Shaper plunges into this personal mosh pit like a repentant sinner at a river baptism, the shock of his plunge awakening him to the realization that there's more in life than was dreamt of in his philosophy.
Gold has been blessing readers with his contemplation of the human condition for many years. In this novel his lovely humor and deep understanding illuminates how a man walking a barren highway may react when fate suddenly shoves him onto an unpaved, rutted dirt road.
PUBLISHERS WEEKLY
Freewheeling in scope and unafraid of pathos, this tale of love, moral compromise, parenthood and regret in San Francisco focuses on Dan Shaper, a middle-aged courtroom translator whose life as a sloppy bachelor is disrupted by a visit from a daughter he didn't know he had.
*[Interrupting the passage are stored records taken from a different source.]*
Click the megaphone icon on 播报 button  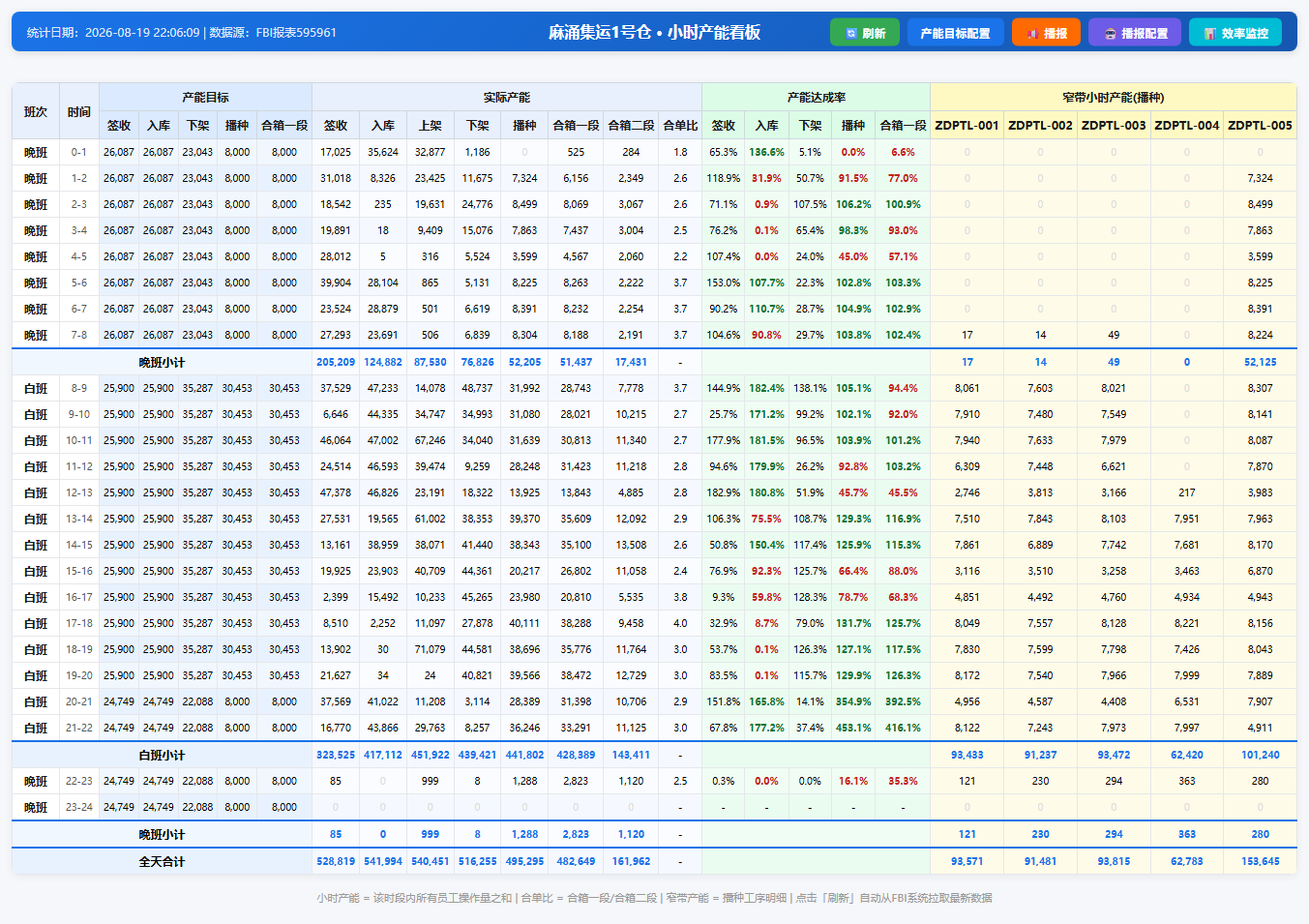click(x=1032, y=33)

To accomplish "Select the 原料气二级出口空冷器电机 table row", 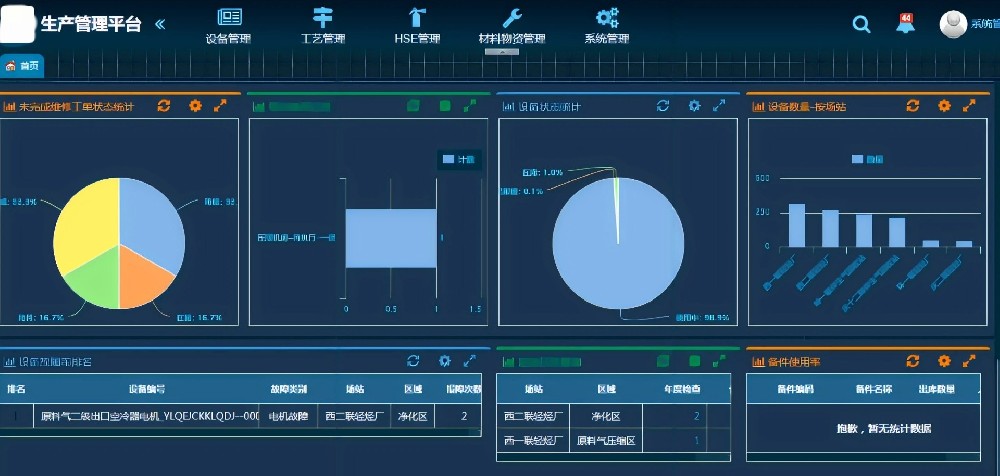I will point(150,416).
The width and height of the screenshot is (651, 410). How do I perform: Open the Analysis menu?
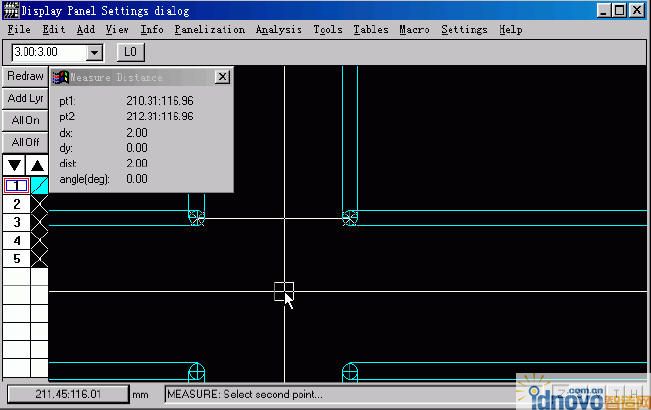[x=278, y=30]
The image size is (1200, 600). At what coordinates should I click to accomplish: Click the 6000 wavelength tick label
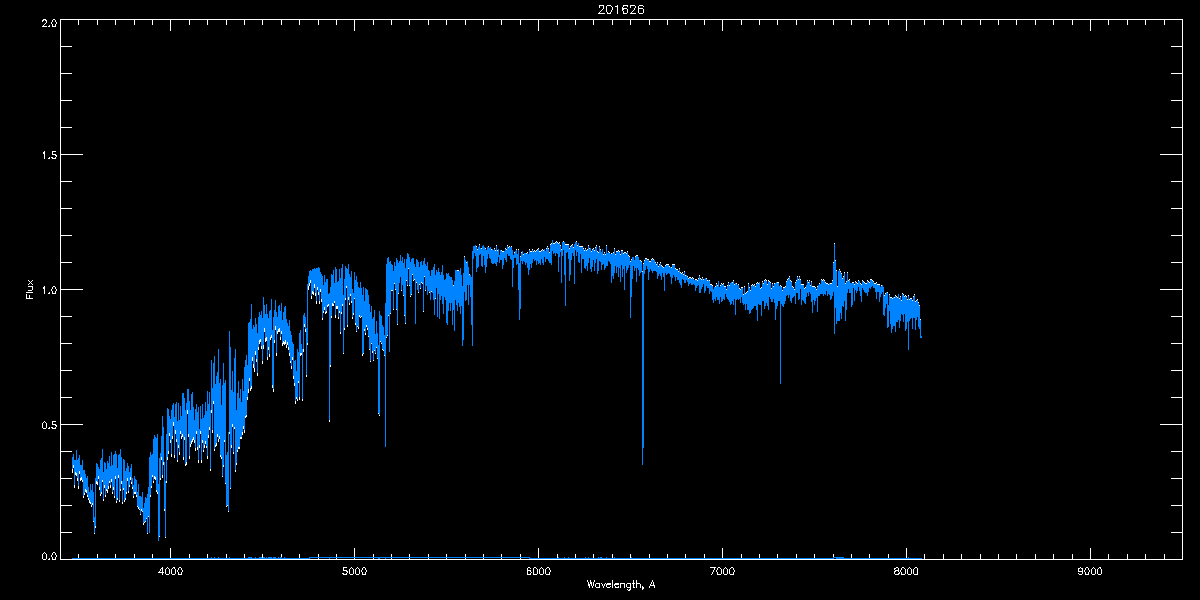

Amanda Torres, 19, is the product of a tryst Shaper has long forgotten, with Margaret Torres, a former bohemian drifter who's also now living in San Francisco. Together, mother and daughter place a familial stronghold on Shaper. Amanda almost immediately makes financial demands on him, which he is in no position to satisfy. If Shaper doesn't support his daughter, then her boyfriend D'Wayne will let her work with him at the Yerba Buena Foundation, a bordello masquerading as a psychiatric counseling center through which stereotypical San Franciscan fetishists parade. Although Shaper does not fit snugly into the role of "father" after so many years of freedom from family responsibility, he understands his role well enough to disapprove of D'Wayne and the foundation. Shaper's dislike of his daughter's choice of mate is classic, and would be more humorous if Gold didn't push it to the point of semicomic violence. Shaper must chose between allowing Amanda to make her own decisions and taking matters into his own hands, which will lead nowhere. The narrative rolls along at a comfortable pace, allowing plenty of room for characters' inner vacillations, recollections and other digressions. This pace often becomes a little too relaxed, and the novel comes to an anticlimactic and inconclusive end. But Gold's wry observations on life in California, supported by a realist's sense of detail, hold his book together.